Fiction
Life is Like This Sometimes
Barry Gifford
Twenty-seven years ago I rode the train from Oakland, California, to Ogden, Utah, where I arrived at Sunday midnight. From there I had to catch a bus to Logan, to meet a friend. The next one was not scheduled to depart until six A.M., so I had several hours to kill in Ogden, a town I did not know.
It was late November, very cold, snow and ice on the ground. I walked into a bar full of Indians. The name of the place was Dot's Hot Spot. I took a stool and ordered a beer from the bartender, who resembled a retired Irish cop from Chicago I used to talk to at the racetrack named Eddie Dooley. Dooley had been forced to retire after the horse he'd been riding down State Street during a Saint Patrick's Day parade had collapsed from a heart attack, fallen on Eddie and crushed his right leg. One day at Sportsman's he told me he was now "takin' it out on the ponies." The last I heard of Eddie he was repairing refrigerators.
Dot's Hot Spot stayed open all night and was full of Indians who were either already drunk or about to be. During the course of the night several men slid off their stools and collapsed to the floor, where they remained undisturbed until they recovered or woke up and again took a place at the bar. The popular belief among white men was that Indians could not hold their liquor particularly well. From what I had observed by that time—I was twenty-six—neither could most white men.
I sipped my beer, listened to Charlie Rich and Freddie Fender on the Rock-ola, and kept an eye out for trouble that might be headed my way. I didn't want trouble, I just wanted to get to Logan. A white man with red hair cut short who looked to be about forty-five years old came in and sat down on the stool to my left. He ordered a shot of bar whiskey and a beer. He nodded at me.
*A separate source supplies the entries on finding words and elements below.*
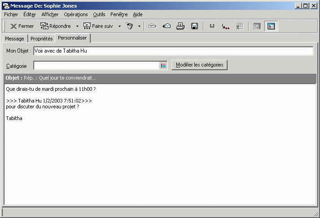Click the Fermer toolbar button
This screenshot has height=218, width=320.
pyautogui.click(x=22, y=26)
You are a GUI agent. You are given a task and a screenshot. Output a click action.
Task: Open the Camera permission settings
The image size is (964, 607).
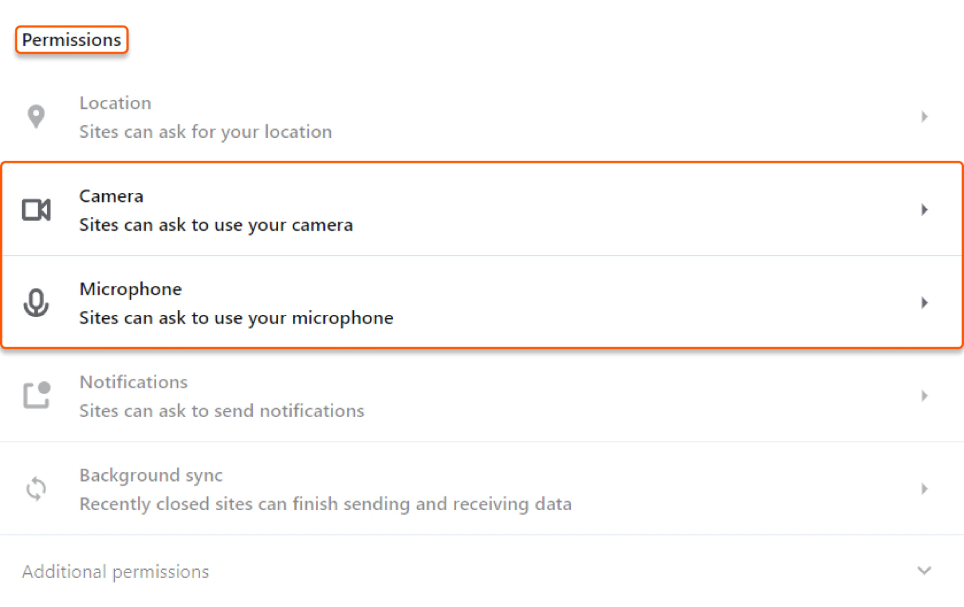(289, 209)
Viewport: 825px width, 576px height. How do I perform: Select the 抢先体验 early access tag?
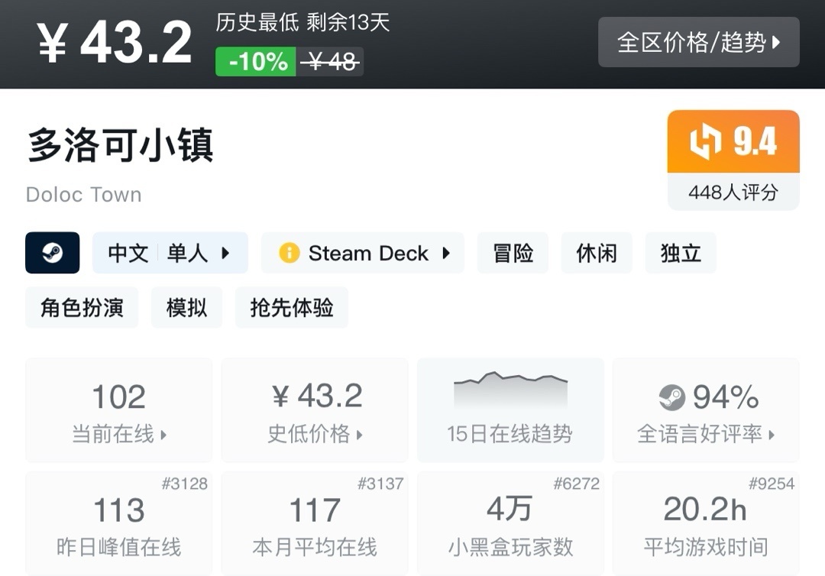click(291, 307)
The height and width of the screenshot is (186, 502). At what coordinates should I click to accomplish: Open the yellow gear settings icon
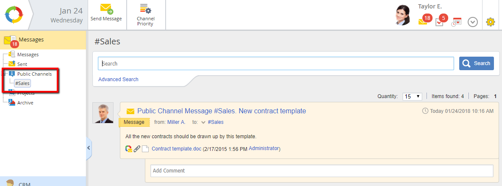coord(491,22)
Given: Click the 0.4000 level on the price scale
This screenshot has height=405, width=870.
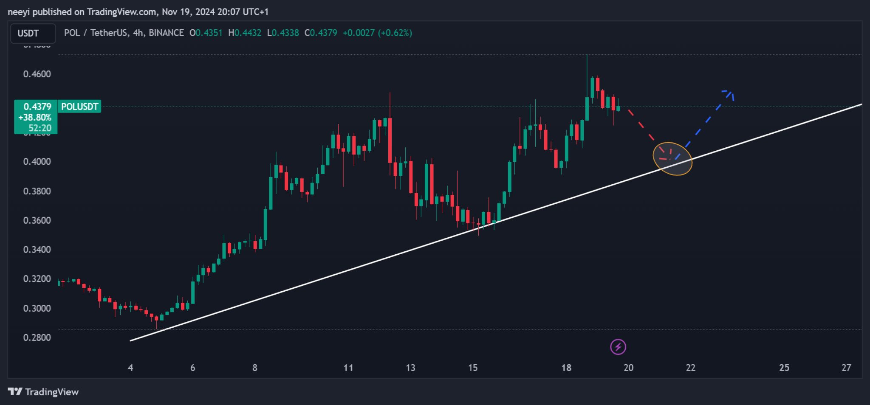Looking at the screenshot, I should click(37, 162).
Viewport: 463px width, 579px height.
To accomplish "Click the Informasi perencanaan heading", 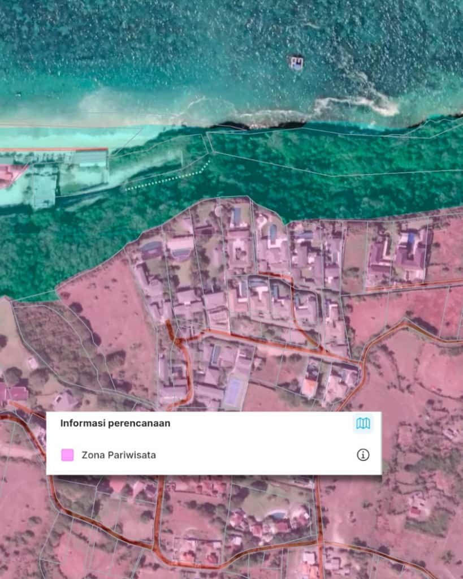I will [115, 423].
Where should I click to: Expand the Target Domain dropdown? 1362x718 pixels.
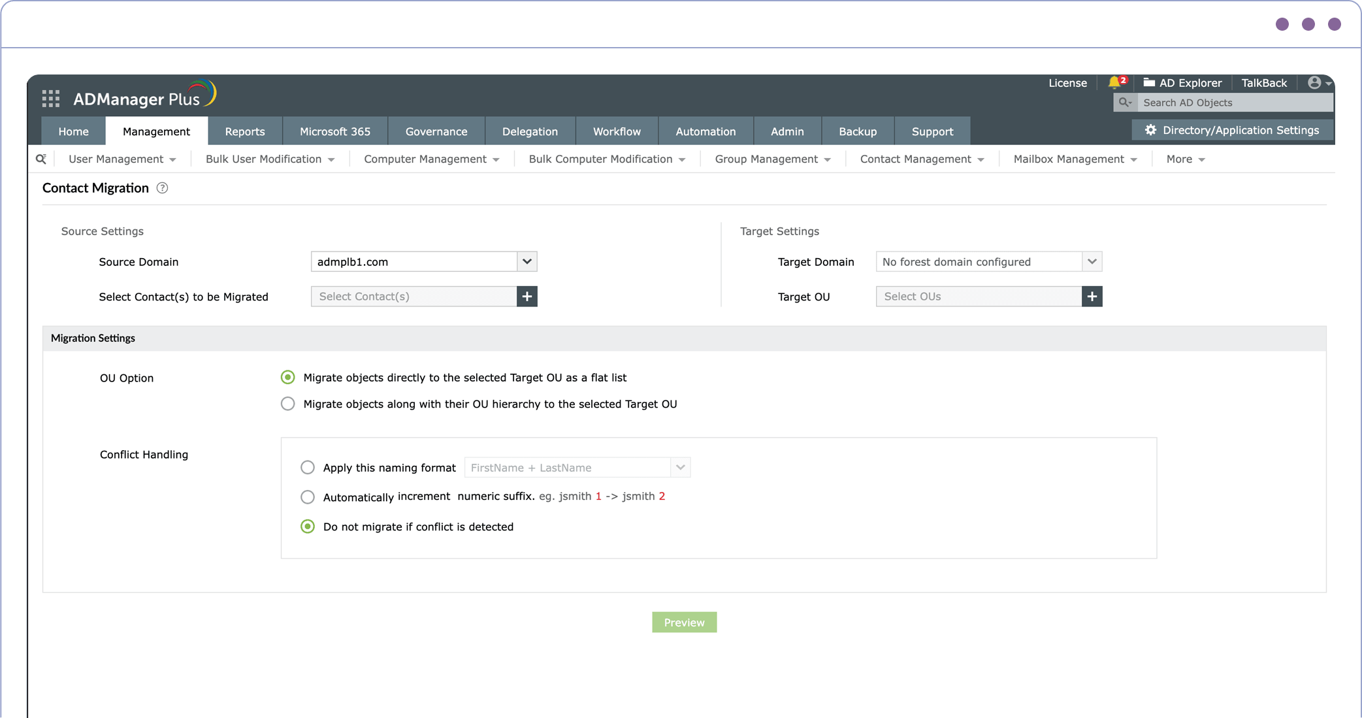tap(1092, 262)
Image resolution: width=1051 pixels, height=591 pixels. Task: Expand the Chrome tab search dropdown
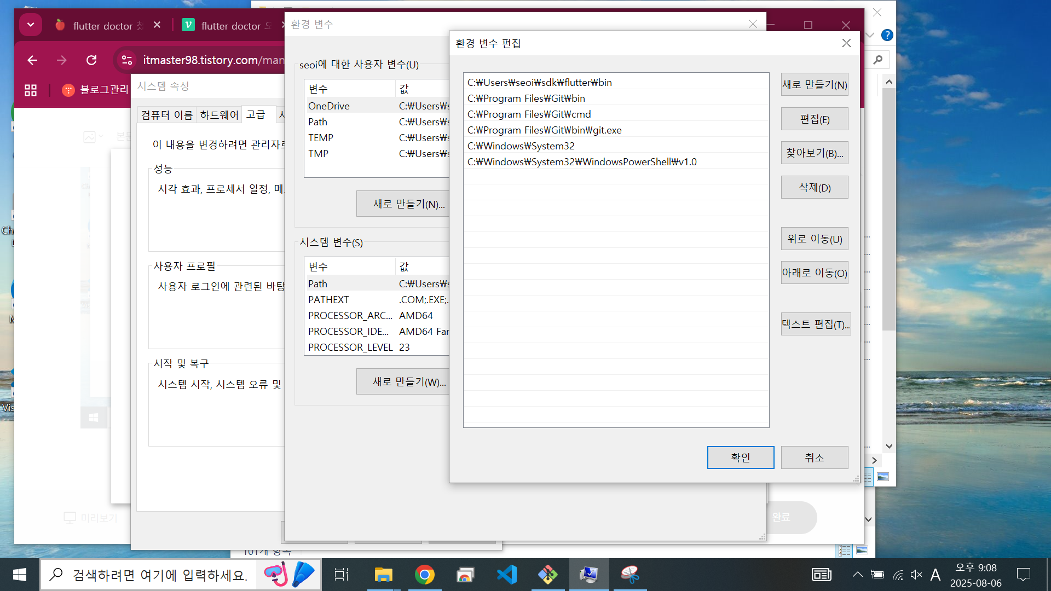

"Looks like we're in the minority," he said.
"Oh, I don't know," I said. "I think most of these boys are drinking about the same as us."
"You got a point, hotshot," he said.
We talked for a while. His name was Rigney. I never asked if it was his first, last, or only. He told me he had been up to Draper to visit his sister, who was doing a dime for armed robbery.
"She knocked down a couple or three laundromats," Rigney said, "along with her boyfriend, Walter Topper. He put Rita up to it. Hotshot jumped bail, but he can't stay disappeared forever. I'd hunt Walter Topper down and take him out of the count, Rita wanted me to."
We drank more. Rigney switched from whiskey to Tequila somewhere along in there while I nursed a few beers. I wasn't much of a drinker and I did not want to risk being kept from boarding the bus because I was drunk. I had promised to meet my friend in Logan by nine-thirty.
Rigney rolled up his shirtsleeves. Tattooed in large gothic letters on his left forearm was the name RUTH. A few Indians got into a tussle at the other end of the bar but it didn't travel. To my relief, it was a pretty quiet night in Dot's Hot Spot. Toward morning it occurred to me to ask Rigney who Ruth was.
"I don't know anybody named Ruth," he said.
We didn't talk after that except to say goodbye and good luck. At five-thirty I left the bar and went to catch my bus. Two of the Indians who had been in Dot's Hot Spot staggered into the Trailways station. The taller of the two wore a calico half-Stetson and had a braid halfway down his back. He was one of the men that had been involved in the brief scuffle. A cop stopped them and ordered them to go outside and come back later when they were sober. The shorter Indian, who was hatless, passed out and slumped to the ground. His partner went out the door in a hurry. The cop picked up the Indian who had collapsed under his arms and dragged him outside.
From the window of the bus as it pulled out of Ogden I saw Rigney walking on the side of the road. It was snowing and he didn't have a coat.